■ WHAT THE TASK REQUIRES
Would you extract the whole listing below and retype it exactly?

┌──

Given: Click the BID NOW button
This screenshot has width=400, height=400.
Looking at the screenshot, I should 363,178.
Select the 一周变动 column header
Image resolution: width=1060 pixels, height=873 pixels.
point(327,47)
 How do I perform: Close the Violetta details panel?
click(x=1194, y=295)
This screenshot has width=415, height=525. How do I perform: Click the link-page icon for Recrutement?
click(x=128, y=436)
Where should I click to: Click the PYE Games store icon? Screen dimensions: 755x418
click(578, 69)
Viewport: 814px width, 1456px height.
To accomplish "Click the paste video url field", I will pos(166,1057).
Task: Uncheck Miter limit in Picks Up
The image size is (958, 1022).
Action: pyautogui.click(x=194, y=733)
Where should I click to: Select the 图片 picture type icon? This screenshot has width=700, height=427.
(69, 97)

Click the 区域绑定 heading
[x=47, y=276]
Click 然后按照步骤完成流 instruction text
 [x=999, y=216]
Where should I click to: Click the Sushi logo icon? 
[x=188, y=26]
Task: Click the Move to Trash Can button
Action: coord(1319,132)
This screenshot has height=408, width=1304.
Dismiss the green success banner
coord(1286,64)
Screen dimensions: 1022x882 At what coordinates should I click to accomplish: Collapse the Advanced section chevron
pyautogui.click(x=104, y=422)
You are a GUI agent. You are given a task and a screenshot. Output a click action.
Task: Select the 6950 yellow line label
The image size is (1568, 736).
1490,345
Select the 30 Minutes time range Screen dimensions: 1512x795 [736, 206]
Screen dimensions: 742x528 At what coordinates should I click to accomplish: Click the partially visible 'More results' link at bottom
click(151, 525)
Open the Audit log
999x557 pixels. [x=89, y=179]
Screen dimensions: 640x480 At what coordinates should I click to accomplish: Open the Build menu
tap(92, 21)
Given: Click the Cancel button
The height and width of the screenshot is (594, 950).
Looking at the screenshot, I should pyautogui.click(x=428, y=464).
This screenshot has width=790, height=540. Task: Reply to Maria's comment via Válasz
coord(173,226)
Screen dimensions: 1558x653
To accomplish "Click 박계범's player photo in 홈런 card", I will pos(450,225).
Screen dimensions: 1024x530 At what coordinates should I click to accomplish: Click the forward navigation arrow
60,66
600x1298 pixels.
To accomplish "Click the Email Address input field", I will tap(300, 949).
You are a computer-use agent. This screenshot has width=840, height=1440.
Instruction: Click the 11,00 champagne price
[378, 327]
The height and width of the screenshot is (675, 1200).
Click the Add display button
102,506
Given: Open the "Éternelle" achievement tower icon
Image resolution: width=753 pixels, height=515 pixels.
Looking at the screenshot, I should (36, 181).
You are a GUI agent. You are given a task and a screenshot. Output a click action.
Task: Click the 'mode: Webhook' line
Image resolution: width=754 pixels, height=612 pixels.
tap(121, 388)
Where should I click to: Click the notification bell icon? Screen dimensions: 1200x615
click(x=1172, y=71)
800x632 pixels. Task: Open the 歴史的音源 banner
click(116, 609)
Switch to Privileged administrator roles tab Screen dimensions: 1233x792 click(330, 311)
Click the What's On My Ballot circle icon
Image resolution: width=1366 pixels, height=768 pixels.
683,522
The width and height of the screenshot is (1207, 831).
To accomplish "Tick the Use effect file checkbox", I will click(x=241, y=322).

└──

■ REPLY
Given: Click the BID NOW button
This screenshot has width=400, height=400.
Looking at the screenshot, I should 363,178.
Select the 一周变动 column header
Image resolution: width=1060 pixels, height=873 pixels.
point(327,47)
 How do I perform: Close the Violetta details panel?
click(x=1194, y=295)
This screenshot has width=415, height=525. How do I perform: Click the link-page icon for Recrutement?
click(x=128, y=436)
Where should I click to: Click the PYE Games store icon? Screen dimensions: 755x418
click(578, 69)
Viewport: 814px width, 1456px height.
To accomplish "Click the paste video url field", I will pos(166,1057).
Task: Uncheck Miter limit in Picks Up
The image size is (958, 1022).
Action: pyautogui.click(x=194, y=733)
Where should I click to: Select the 图片 picture type icon? This screenshot has width=700, height=427.
(69, 97)

Click the 区域绑定 heading
[x=47, y=276]
Click 然后按照步骤完成流 instruction text
 [x=999, y=216]
Where should I click to: Click the Sushi logo icon? 
[x=188, y=26]
Task: Click the Move to Trash Can button
Action: coord(1319,132)
This screenshot has height=408, width=1304.
Dismiss the green success banner
coord(1286,64)
Screen dimensions: 1022x882 At what coordinates should I click to accomplish: Collapse the Advanced section chevron
pyautogui.click(x=104, y=422)
You are a GUI agent. You are given a task and a screenshot. Output a click action.
Task: Select the 6950 yellow line label
The image size is (1568, 736).
1490,345
Select the 30 Minutes time range Screen dimensions: 1512x795 [736, 206]
Screen dimensions: 742x528 At what coordinates should I click to accomplish: Click the partially visible 'More results' link at bottom
click(151, 525)
Open the Audit log
999x557 pixels. [x=89, y=179]
Screen dimensions: 640x480 At what coordinates should I click to accomplish: Open the Build menu
tap(92, 21)
Given: Click the Cancel button
The height and width of the screenshot is (594, 950).
Looking at the screenshot, I should pyautogui.click(x=428, y=464).
This screenshot has width=790, height=540. Task: Reply to Maria's comment via Válasz
coord(173,226)
Screen dimensions: 1558x653
To accomplish "Click 박계범's player photo in 홈런 card", I will pos(450,225).
Screen dimensions: 1024x530 At what coordinates should I click to accomplish: Click the forward navigation arrow
60,66
600x1298 pixels.
To accomplish "Click the Email Address input field", I will tap(300, 949).
You are a computer-use agent. This screenshot has width=840, height=1440.
Instruction: Click the 11,00 champagne price
[378, 327]
The height and width of the screenshot is (675, 1200).
Click the Add display button
102,506
Given: Open the "Éternelle" achievement tower icon
Image resolution: width=753 pixels, height=515 pixels.
Looking at the screenshot, I should (36, 181).
You are a GUI agent. You are given a task and a screenshot. Output a click action.
Task: Click the 'mode: Webhook' line
Image resolution: width=754 pixels, height=612 pixels.
tap(121, 388)
Where should I click to: Click the notification bell icon? Screen dimensions: 1200x615
click(x=1172, y=71)
800x632 pixels. Task: Open the 歴史的音源 banner
click(116, 609)
Switch to Privileged administrator roles tab Screen dimensions: 1233x792 click(330, 311)
Click the What's On My Ballot circle icon
Image resolution: width=1366 pixels, height=768 pixels.
683,522
The width and height of the screenshot is (1207, 831).
To accomplish "Tick the Use effect file checkbox", I will click(x=241, y=322).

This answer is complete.